When hackers breached the IT system of the insurer Anthem, potentially gaining access to 80 million people's records, what exactly, were they looking for? The health records of the average American would seem far from captivating, ProPublica editor-and-chief Stephen Engelberg points out in this week's podcast.
Senior reporters Charles Ornstein and Julia Angwin explain that while mundane, health records are full of identifying data -- namely, your name, date of birth and Social Security number -- that a hacker could use to open a credit card account, attempt to get medical treatment, or use for tax fraud.
Other types of hacks -- like the ones at Target and the Home Depot, compromised only credit card numbers. "With those numbers, if they're canceled, your whole life isn't sort of put at risk," Ornstein says. On the contrary, "if a hacker has your Social Security number and date of birth and your name," he says, "you could end up starting your own durable medical equipment company, and suddenly you can start filing a whole bunch of claims on it without anybody being the wiser."

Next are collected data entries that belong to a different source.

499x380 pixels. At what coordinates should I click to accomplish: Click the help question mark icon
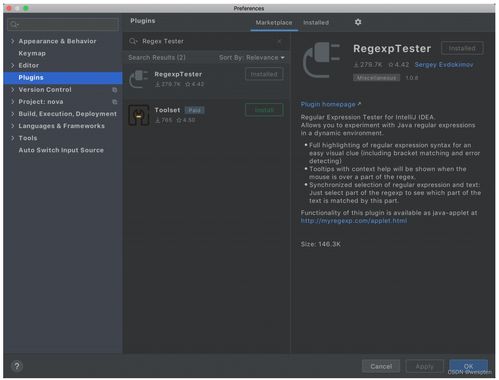[x=17, y=366]
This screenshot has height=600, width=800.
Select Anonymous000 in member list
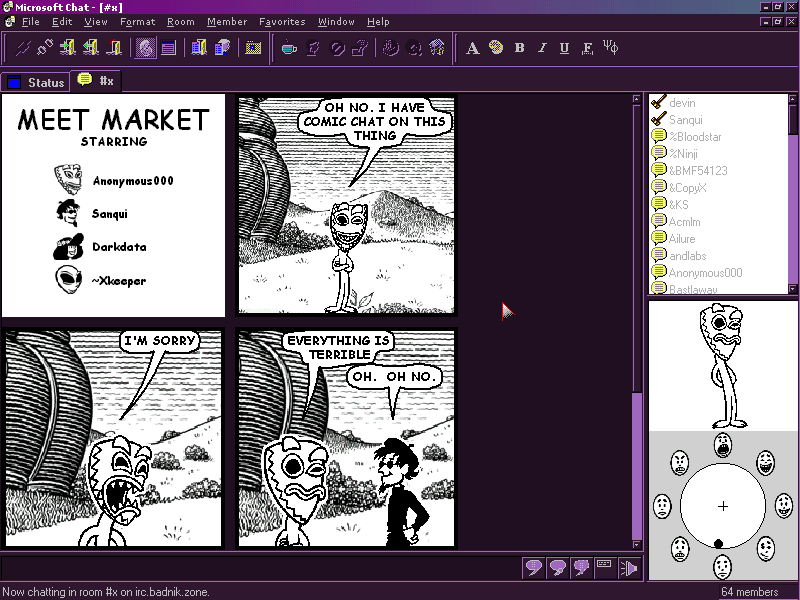705,272
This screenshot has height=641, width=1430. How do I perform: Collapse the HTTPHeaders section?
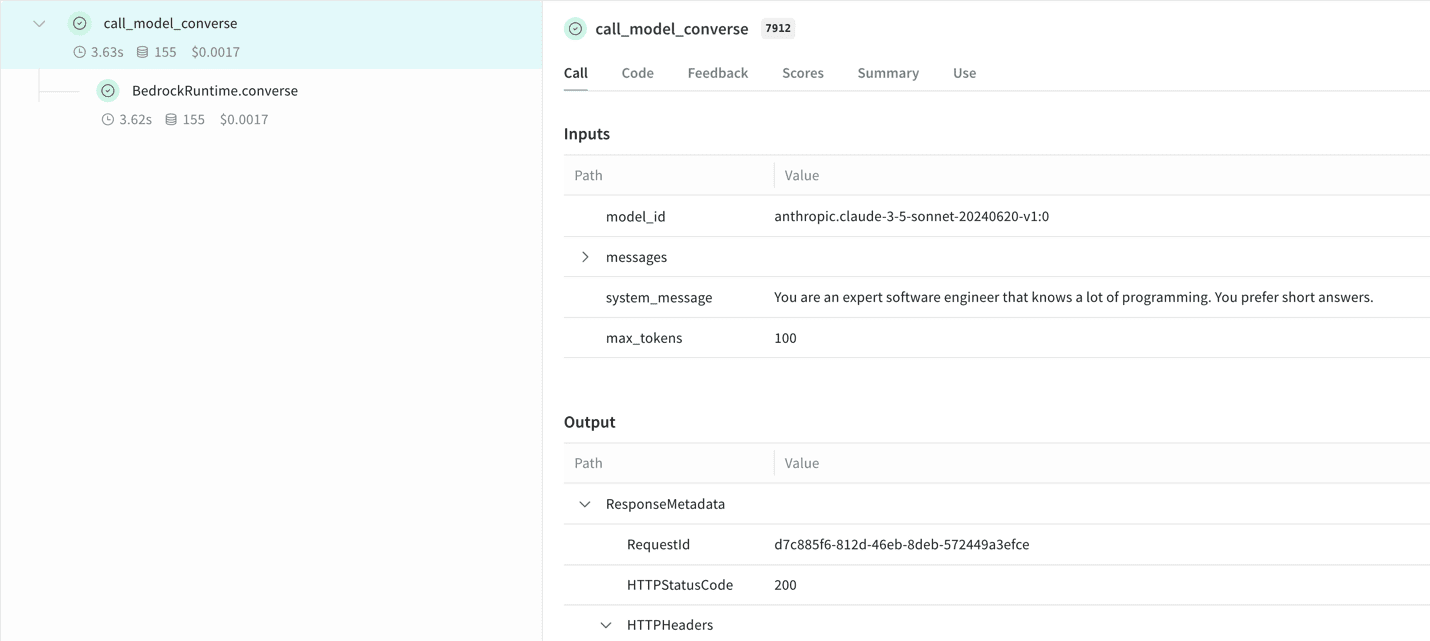pyautogui.click(x=606, y=625)
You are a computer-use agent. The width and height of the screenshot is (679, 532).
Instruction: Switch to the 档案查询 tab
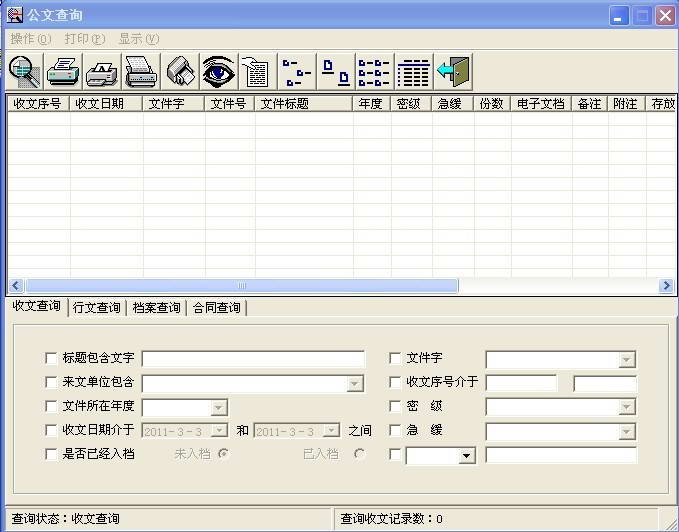point(156,308)
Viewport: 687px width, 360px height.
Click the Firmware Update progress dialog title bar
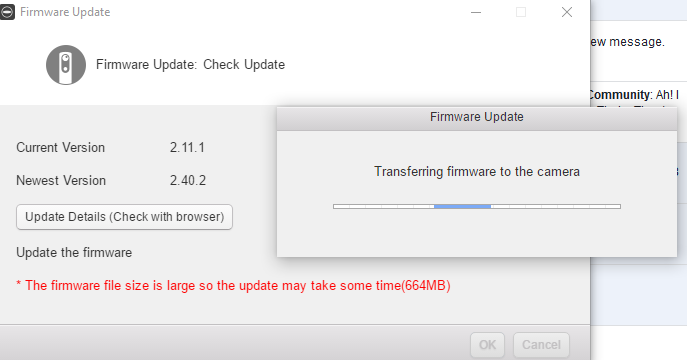point(477,117)
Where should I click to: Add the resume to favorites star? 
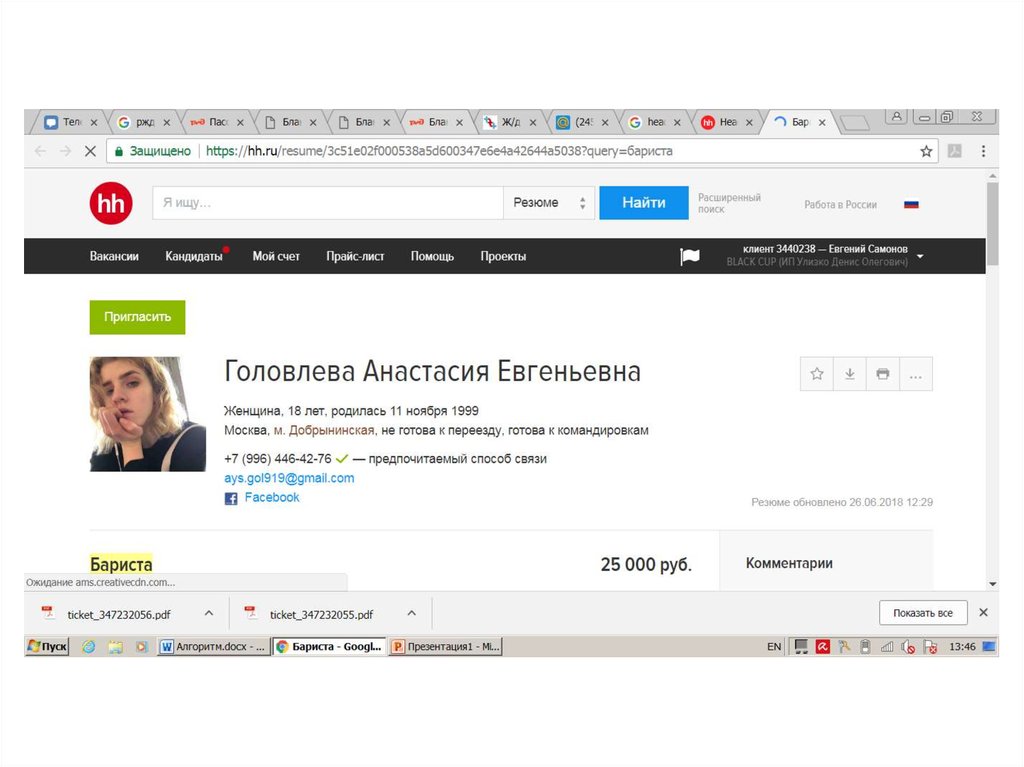point(817,374)
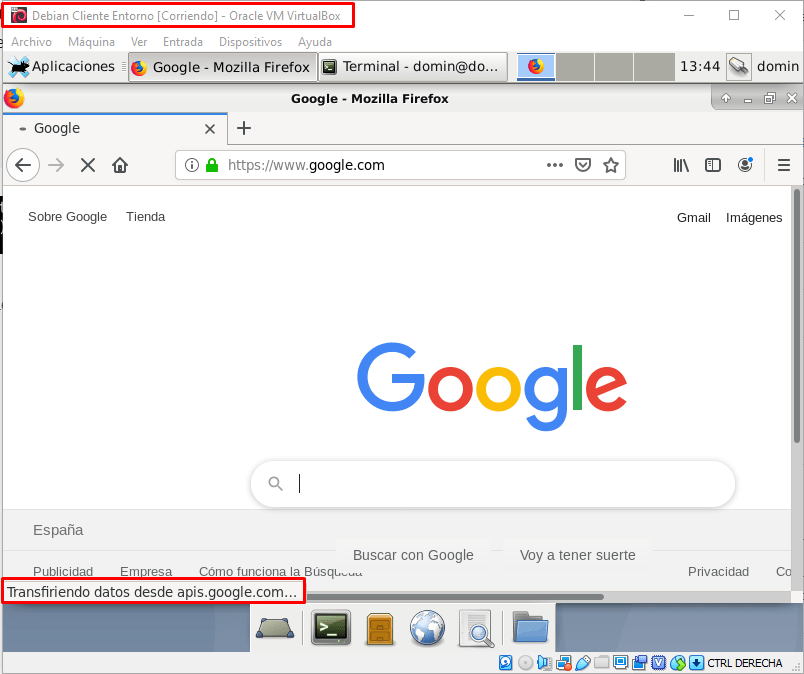Open the Aplicaciones menu

click(62, 67)

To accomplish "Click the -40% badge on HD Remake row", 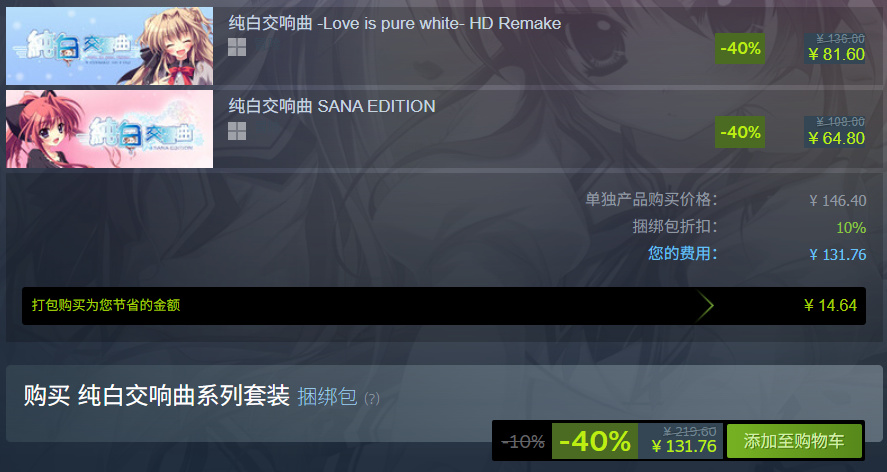I will tap(740, 49).
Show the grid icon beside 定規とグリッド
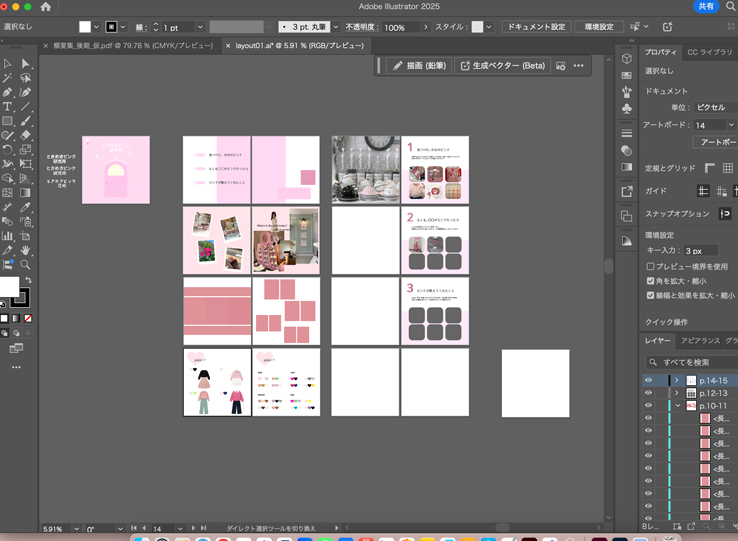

That's why proliferation of those kinds of hacks -- health care organizations and their business partners have reported 1,142 large-scale data breaches since 2009 -- are such an urgent problem. Meanwhile, the federal Office for Civil Rights has fined health care organizations just 22 times.
"Unlike other nations that have baseline privacy protections for all data, we basically don't," Angwin says, pointing out that the companies like Anthem have shown "a certain level of technical incompetence" in failing to encrypt their data.
So what can you do to protect yourself?
No. 1, Ornstein says, is not to put your Social Security number on health forms. It's simply not necessary to process most claims, he says.